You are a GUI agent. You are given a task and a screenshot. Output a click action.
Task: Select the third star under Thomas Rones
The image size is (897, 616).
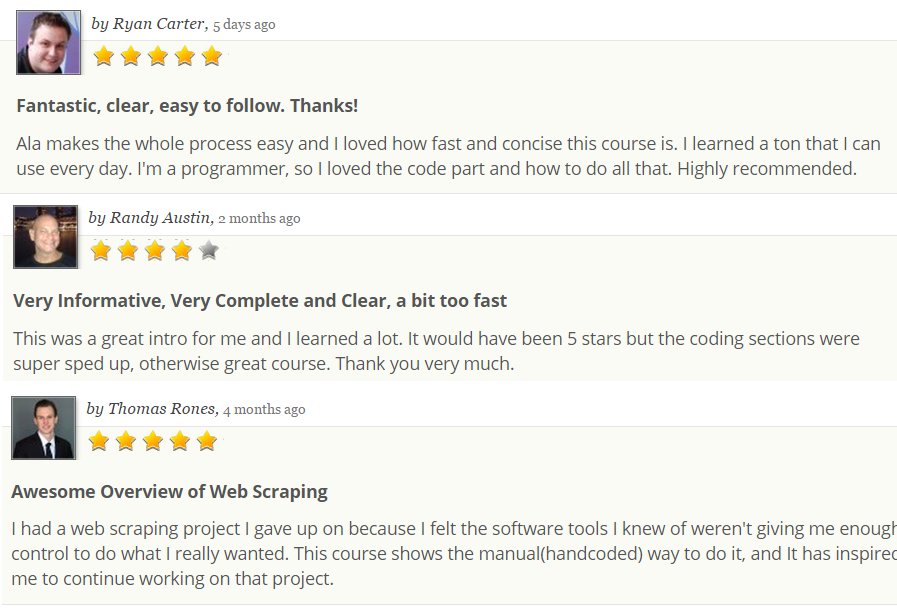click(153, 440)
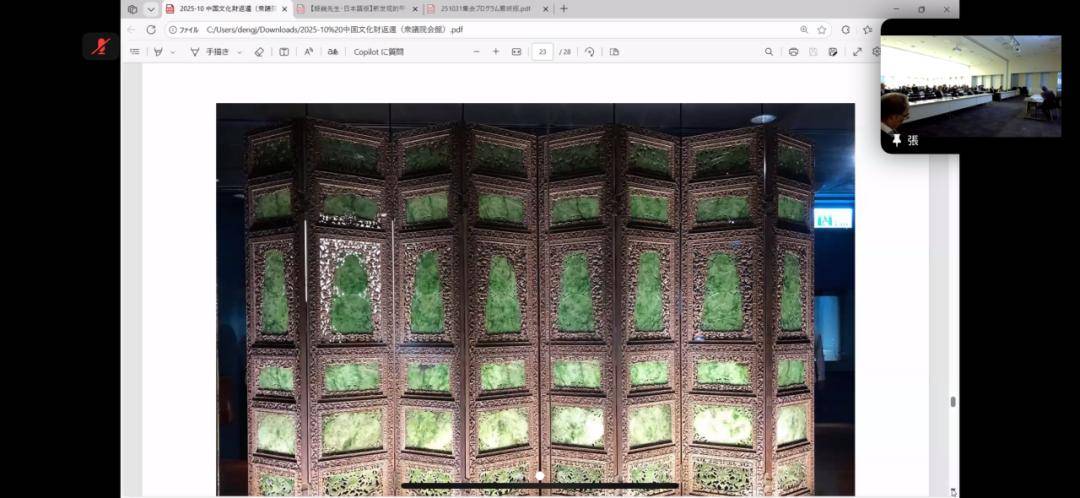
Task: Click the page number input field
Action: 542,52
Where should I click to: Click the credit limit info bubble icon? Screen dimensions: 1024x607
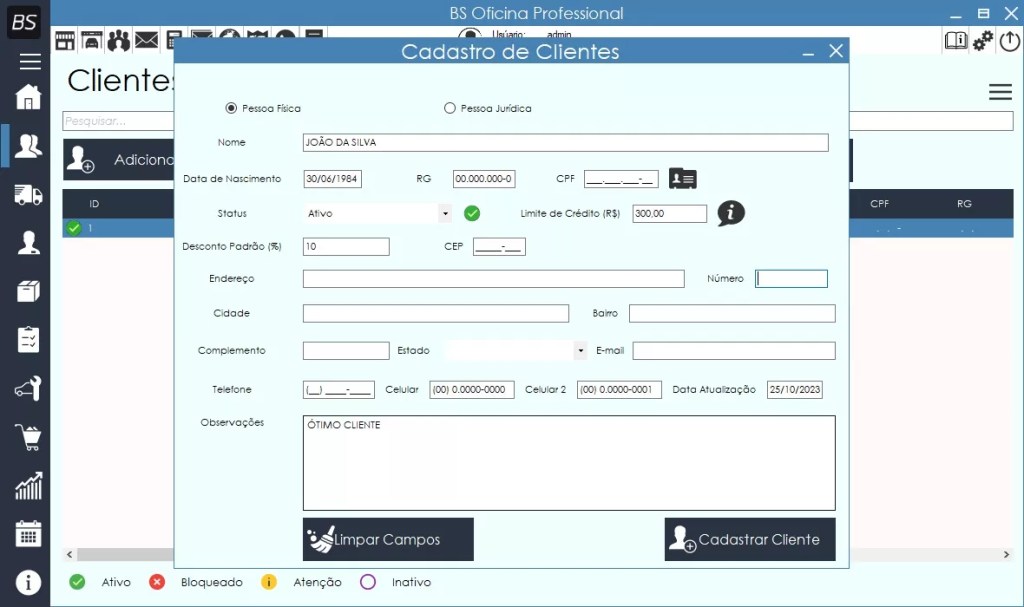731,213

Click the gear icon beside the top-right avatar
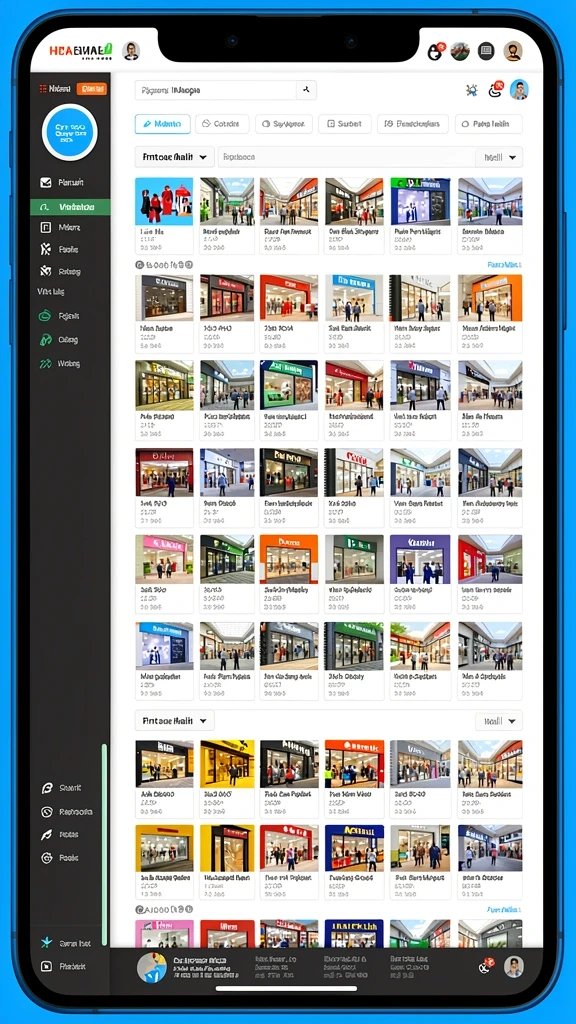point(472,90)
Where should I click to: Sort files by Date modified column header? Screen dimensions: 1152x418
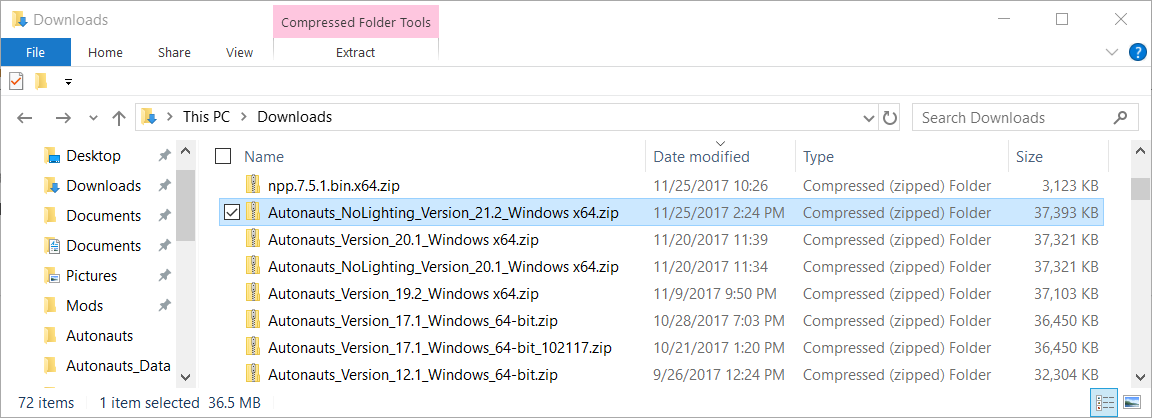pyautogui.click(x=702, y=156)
★ ★ ★ ★
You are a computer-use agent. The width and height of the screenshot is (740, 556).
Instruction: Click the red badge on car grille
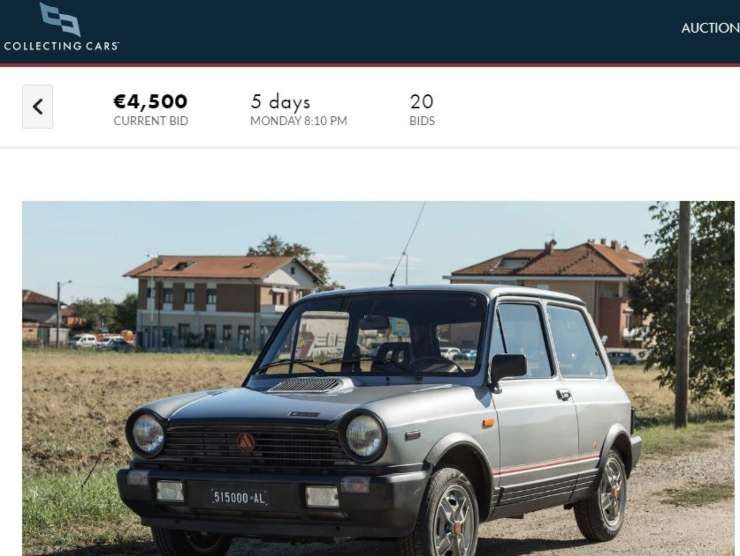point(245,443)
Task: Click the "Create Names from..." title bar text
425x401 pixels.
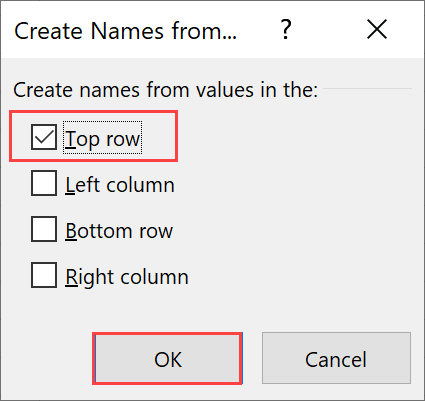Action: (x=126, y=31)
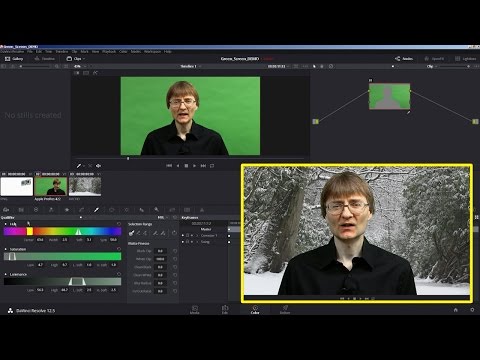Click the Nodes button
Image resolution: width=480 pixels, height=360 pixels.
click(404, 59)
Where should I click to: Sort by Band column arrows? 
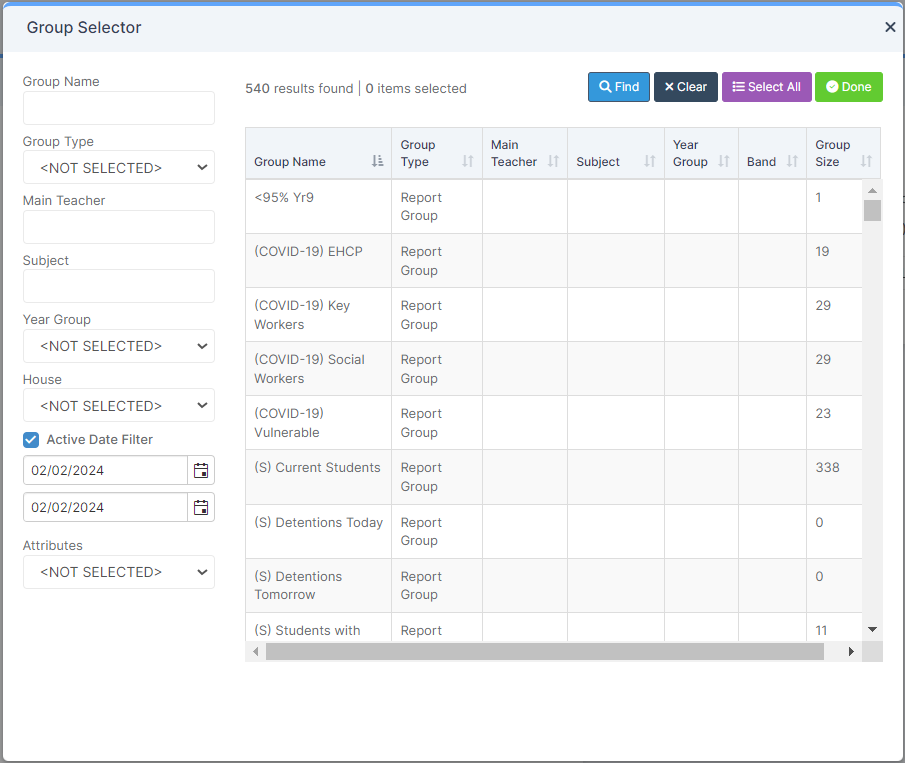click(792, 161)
★ ★ ★ ★
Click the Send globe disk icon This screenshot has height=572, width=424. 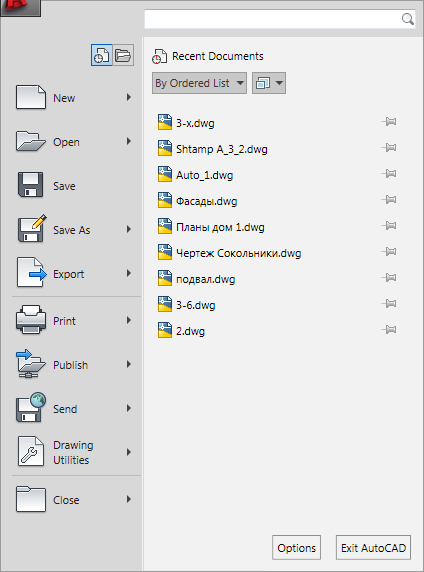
★ ★ ★ ★
▶ _EXERCISE AIM_
Every line in the data above that contains the word "agent" counts; report how many there are and nothing more.

▶ _SOLUTION FOR THIS PROBLEM_
2